Taking the Fear out of Remodeling

Investing in a home renovation or addition is an exciting prospect, but it can also be scary. While there’s considerable upside, there are also perfectly understandable concerns about everything that could go wrong.

At Custom, we get it. That’s why from our first conversations with potential clients, we follow a number of best practices to ensure they’re comfortable with the process, the budget and the prospect of working with us.

Here’s a look at the three most common fears of homeowners — and how we strive to address each.


You won’t get what you want.

When it comes to choosing a remodeling firm, it’s essential that you know exactly what’s being delivered. That’s why we take pride in delivering detailed specifications that serve as an instructional manual for the project. All the work involved — from demolition through completion — is outlined in plain English.

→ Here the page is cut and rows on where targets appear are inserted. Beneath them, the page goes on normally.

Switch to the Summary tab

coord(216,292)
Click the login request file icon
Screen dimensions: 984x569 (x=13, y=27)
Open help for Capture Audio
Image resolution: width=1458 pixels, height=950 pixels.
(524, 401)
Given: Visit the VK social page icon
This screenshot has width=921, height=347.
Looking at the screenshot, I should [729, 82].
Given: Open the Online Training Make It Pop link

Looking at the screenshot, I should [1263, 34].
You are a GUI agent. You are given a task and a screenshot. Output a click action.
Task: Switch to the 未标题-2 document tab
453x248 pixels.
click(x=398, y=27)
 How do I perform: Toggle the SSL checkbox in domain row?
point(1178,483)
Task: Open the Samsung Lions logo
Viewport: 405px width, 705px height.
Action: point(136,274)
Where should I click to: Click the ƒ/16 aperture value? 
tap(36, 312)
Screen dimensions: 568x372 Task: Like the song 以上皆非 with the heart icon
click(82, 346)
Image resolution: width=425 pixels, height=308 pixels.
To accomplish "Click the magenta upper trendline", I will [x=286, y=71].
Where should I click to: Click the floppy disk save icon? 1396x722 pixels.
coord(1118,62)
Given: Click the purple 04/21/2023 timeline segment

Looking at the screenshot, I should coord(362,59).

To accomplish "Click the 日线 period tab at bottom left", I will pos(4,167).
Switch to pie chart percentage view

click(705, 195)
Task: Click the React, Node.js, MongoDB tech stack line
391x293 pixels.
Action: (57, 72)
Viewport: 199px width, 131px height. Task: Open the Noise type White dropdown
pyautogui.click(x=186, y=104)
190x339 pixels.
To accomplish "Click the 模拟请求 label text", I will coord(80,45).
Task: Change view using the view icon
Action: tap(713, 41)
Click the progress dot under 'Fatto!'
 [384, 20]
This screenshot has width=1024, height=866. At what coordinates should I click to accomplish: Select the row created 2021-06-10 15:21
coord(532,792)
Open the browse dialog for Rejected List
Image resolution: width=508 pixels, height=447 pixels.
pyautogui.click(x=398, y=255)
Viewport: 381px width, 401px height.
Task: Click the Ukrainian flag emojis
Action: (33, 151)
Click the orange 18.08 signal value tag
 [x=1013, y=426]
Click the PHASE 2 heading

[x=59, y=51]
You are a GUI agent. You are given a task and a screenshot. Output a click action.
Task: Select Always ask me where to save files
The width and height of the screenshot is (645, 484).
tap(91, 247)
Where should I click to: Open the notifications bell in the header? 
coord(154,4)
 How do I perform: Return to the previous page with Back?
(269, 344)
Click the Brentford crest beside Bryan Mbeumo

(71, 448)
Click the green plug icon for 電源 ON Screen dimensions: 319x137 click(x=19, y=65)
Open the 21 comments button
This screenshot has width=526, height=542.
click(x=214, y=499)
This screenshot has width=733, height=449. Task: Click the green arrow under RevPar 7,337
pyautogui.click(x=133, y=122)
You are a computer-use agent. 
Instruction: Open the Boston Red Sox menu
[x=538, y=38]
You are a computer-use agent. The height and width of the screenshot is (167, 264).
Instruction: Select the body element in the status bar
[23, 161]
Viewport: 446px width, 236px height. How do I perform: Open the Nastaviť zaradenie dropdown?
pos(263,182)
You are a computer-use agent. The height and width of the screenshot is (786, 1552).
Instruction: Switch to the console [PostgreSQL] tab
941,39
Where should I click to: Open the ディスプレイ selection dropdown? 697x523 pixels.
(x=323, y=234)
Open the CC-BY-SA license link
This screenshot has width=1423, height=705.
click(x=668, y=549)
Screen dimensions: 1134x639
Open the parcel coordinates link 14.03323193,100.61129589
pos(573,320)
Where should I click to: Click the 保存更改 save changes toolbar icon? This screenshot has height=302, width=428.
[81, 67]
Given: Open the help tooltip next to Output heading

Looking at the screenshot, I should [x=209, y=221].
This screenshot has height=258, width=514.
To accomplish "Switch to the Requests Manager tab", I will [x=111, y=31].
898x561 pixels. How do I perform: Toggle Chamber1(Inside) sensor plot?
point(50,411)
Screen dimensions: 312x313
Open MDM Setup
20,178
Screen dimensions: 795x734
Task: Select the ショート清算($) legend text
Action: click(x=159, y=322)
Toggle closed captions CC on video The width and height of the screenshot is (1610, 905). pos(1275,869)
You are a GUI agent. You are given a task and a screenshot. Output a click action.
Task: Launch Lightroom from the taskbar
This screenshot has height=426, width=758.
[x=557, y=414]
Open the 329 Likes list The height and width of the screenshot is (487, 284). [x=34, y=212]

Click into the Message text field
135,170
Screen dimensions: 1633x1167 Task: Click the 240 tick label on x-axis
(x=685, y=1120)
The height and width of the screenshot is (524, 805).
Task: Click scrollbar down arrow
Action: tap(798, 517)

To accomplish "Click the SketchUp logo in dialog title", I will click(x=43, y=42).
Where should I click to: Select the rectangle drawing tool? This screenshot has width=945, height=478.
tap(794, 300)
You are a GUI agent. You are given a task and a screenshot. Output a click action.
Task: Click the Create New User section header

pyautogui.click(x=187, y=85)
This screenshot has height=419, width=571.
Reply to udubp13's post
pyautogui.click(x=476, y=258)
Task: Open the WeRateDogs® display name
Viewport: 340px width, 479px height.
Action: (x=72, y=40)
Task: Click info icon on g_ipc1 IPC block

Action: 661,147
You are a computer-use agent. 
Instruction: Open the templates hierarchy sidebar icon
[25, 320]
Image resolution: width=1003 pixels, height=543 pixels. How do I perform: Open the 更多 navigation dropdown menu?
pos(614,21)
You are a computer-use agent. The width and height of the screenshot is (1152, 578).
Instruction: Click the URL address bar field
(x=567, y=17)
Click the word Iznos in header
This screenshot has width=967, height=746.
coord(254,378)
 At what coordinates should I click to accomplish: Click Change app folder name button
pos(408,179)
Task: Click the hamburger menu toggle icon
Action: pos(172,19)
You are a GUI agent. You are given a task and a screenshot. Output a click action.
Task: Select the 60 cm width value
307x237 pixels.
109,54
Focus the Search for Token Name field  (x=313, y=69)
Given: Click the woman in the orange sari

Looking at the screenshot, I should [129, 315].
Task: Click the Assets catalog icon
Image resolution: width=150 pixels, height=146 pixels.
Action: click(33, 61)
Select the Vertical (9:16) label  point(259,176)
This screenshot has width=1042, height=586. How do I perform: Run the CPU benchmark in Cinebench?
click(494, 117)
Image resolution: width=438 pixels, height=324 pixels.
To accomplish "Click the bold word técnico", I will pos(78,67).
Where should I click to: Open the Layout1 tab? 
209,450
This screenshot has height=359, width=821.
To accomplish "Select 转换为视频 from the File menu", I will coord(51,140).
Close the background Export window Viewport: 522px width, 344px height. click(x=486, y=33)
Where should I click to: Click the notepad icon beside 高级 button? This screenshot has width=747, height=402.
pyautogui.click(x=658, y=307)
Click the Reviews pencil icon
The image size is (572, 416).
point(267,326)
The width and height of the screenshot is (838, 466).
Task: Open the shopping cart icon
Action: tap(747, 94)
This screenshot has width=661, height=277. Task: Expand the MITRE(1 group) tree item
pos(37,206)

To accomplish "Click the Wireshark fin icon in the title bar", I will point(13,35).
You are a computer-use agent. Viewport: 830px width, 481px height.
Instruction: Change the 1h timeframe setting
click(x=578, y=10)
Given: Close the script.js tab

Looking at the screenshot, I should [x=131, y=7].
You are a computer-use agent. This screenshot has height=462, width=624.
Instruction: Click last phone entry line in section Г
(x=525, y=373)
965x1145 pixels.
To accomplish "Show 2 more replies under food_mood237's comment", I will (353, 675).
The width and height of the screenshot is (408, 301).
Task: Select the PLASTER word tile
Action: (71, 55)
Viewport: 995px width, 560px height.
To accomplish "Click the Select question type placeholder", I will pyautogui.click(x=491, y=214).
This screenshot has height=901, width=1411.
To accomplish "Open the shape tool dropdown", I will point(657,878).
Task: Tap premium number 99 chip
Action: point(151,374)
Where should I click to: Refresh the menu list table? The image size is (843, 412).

Chances are, our specifications will be far more comprehensive than any you receive from competing firms. That’s how we ensure you’re fully educated about each step of the project and the final result.


You won’t be charged a fair price.

One of the key advantages of being in business for nearly three decades is institutional knowledge. We know how long it takes to accomplish certain tasks as well as what surprises we might encounter, especially in older homes.

Based on the considerable historical data at our disposal, we can provide a ballpark quote early on in the process to determine if there’s a financial fit. And we’re happy to adjust product selections and other variables to try to arrive at a budget that works for you.


The job will take longer than promised or expected.

Let’s face it: General contractors have a bad reputation for going weeks or even months past project deadlines. We believe that lack of discipline is unacceptable — and avoidable.

In creating a project timeline, production manager Craig Lielasus and project coordinator Mike Daniell review the specifications and figure out how each detail maps to the various components of the timeline. Then they break down each component to confirm how long it will take. Once the timeline is completed, we make sure everything fits into our master production schedule and that the lead carpenter and trade subcontractors clear their schedules.


Certain disruptions, such as inclement weather or a delay in an inspector visit, may push out the deadline. But ultimately, we’ll come as close as possible to meeting your expectations.